Entró Guti por Emerson en la reanudación, pero la balanza no se invirtió. Al menos durante los primeros 20 minutos: ni el Mallorca sufría ni el Madrid encontraba ideas. De nuevo Varela dispuso de una clamorosa oportunidad tras un excelente pase de Aganzo. Tan cómodo discurría el Mallorca que incluso se permitió el lujo de hacer un rondo en una jugada. Los minutos pasaban y el Madrid sólo era capaz de alcanzar la portería rival con dos acciones de Beckham: un centro que Ramos no remató por poco y una falta que se estrelló en el larguero. El inglés, para más inri, se retiraba lesionado. Pero, caprichos del destino, detalles del fútbol, esta desdicha marcó el duelo. Su sustituto, Reyes, cambió el devenir del partido precisamente en el segundo balón que tocó: en el enésimo intento de Robinho por la banda, el brasileño conecta en el área con Higuaín, quien con un espléndido movimiento se deshace de Ballesteros y se la coloca a Reyes. El andaluz chuta al primer palo y marca el empate.

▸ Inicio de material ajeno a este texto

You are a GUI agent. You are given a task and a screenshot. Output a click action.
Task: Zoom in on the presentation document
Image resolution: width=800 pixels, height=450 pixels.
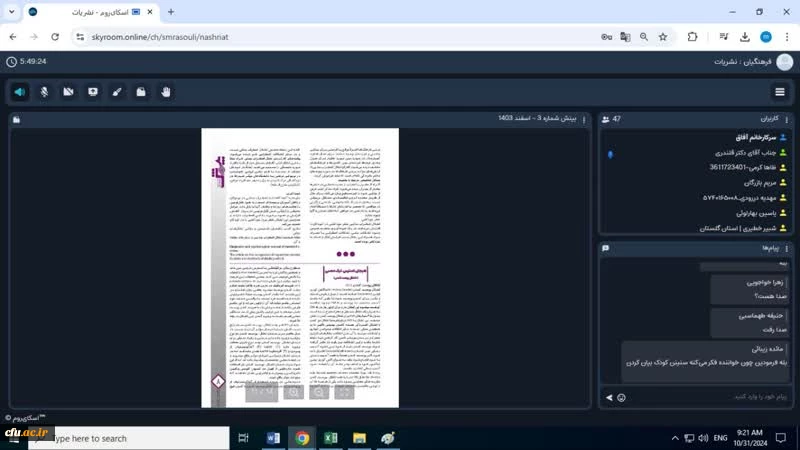pyautogui.click(x=293, y=393)
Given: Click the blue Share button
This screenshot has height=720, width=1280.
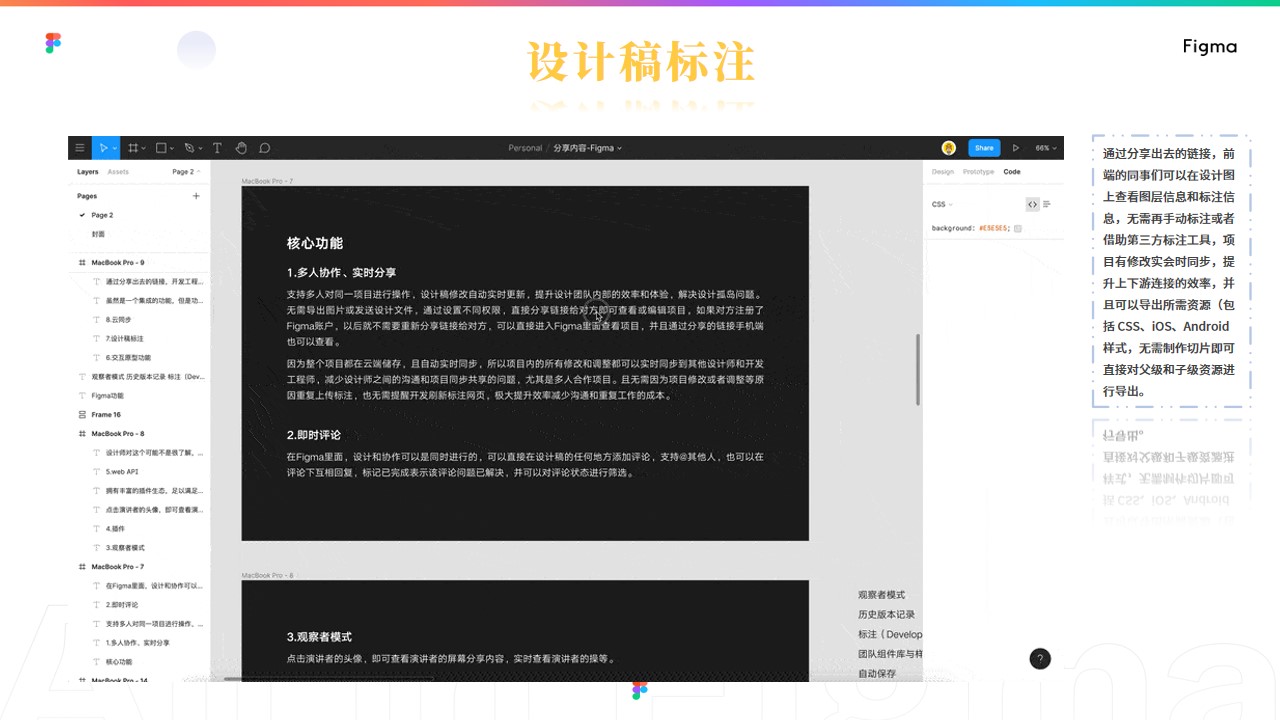Looking at the screenshot, I should coord(984,148).
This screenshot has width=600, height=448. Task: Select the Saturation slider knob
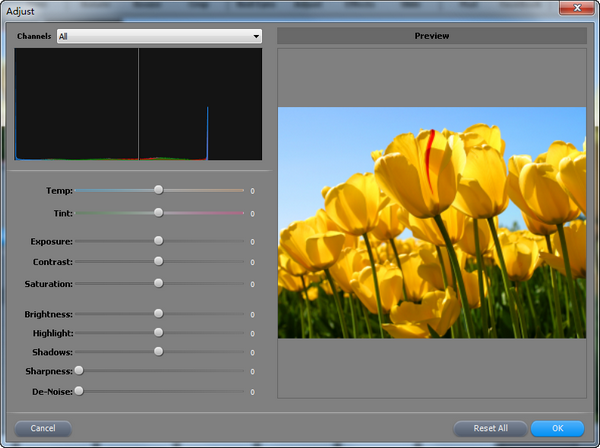pyautogui.click(x=158, y=283)
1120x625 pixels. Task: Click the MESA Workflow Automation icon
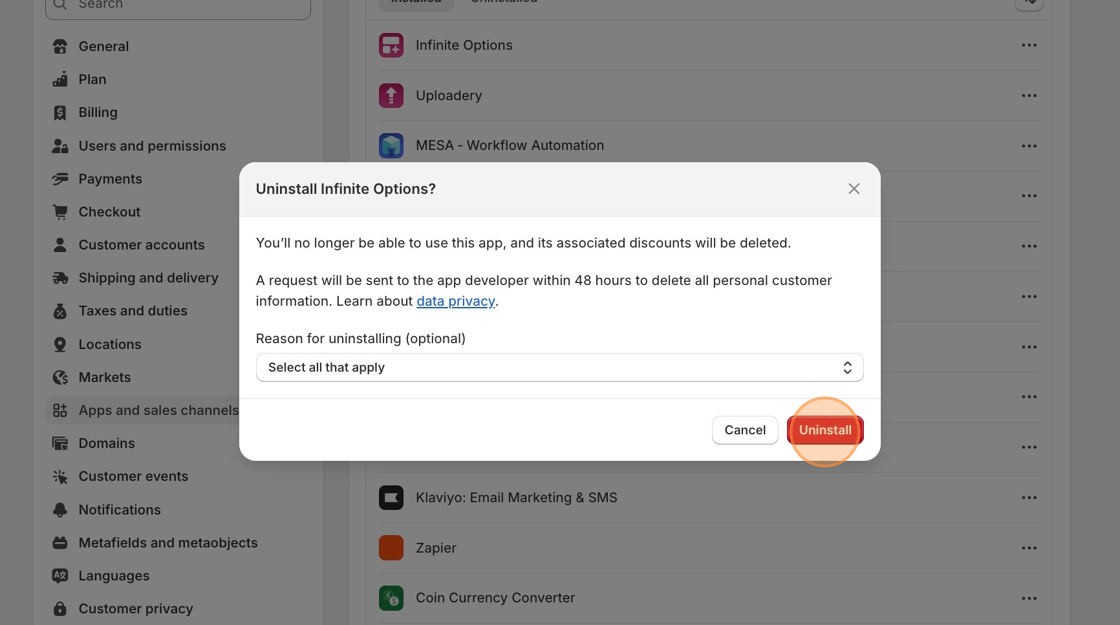click(391, 145)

Ya nada fue igual. Todo lo que el Madrid no había logrado con el juego, lo consiguió con la fe y el empuje, que también forman parte del fútbol -dicho sea de paso-. La grada se reactivó y el Real se volcaba. Guti, que casi se autoexpulsa tras un calentón (“El Madrid necesita once jugadores para remontar”, decía Robinson), se adueñó de los mandos y el duelo entró en un trance frenético. Robinho deja en el suelo a Héctor y su disparo roza el palo. El brasileño tira una doble pared con Diarrá, que cae en el área. No hay penalti. Entregado el Madrid en ataque, el Mallorca aprovecha una contra por medio del exculé Maxi López para dar el último susto, desbaratado por Casillas. El conjunto blanco, desatado, mete la quinta marcha. Y otra vez Robinho prueba desde fuera del área, pero Moyá despeja a córner. Fue el momento. Ese saque de esquina acabó en diana. Diarrá remató uno de los goles más importantes -¿y olvidados?- de la historia moderna del madridismo. Por cierto, quien lanzó el córner fue el Pipa, doble asistente, protagonista cuando entonces gozaba de buena estrella (el gol definitivo de la remontada ante el Espanyol, el tanto del alirón que marcaría en Pamplona un año después… El Lyon embrujó a un jugador que se vació sin éxito para triunfar en el Real).

Al poco, Reyes anotaba el tercero y el madridismo se desahogaba al fin: la Liga de las remontadas era suya, era nuestra.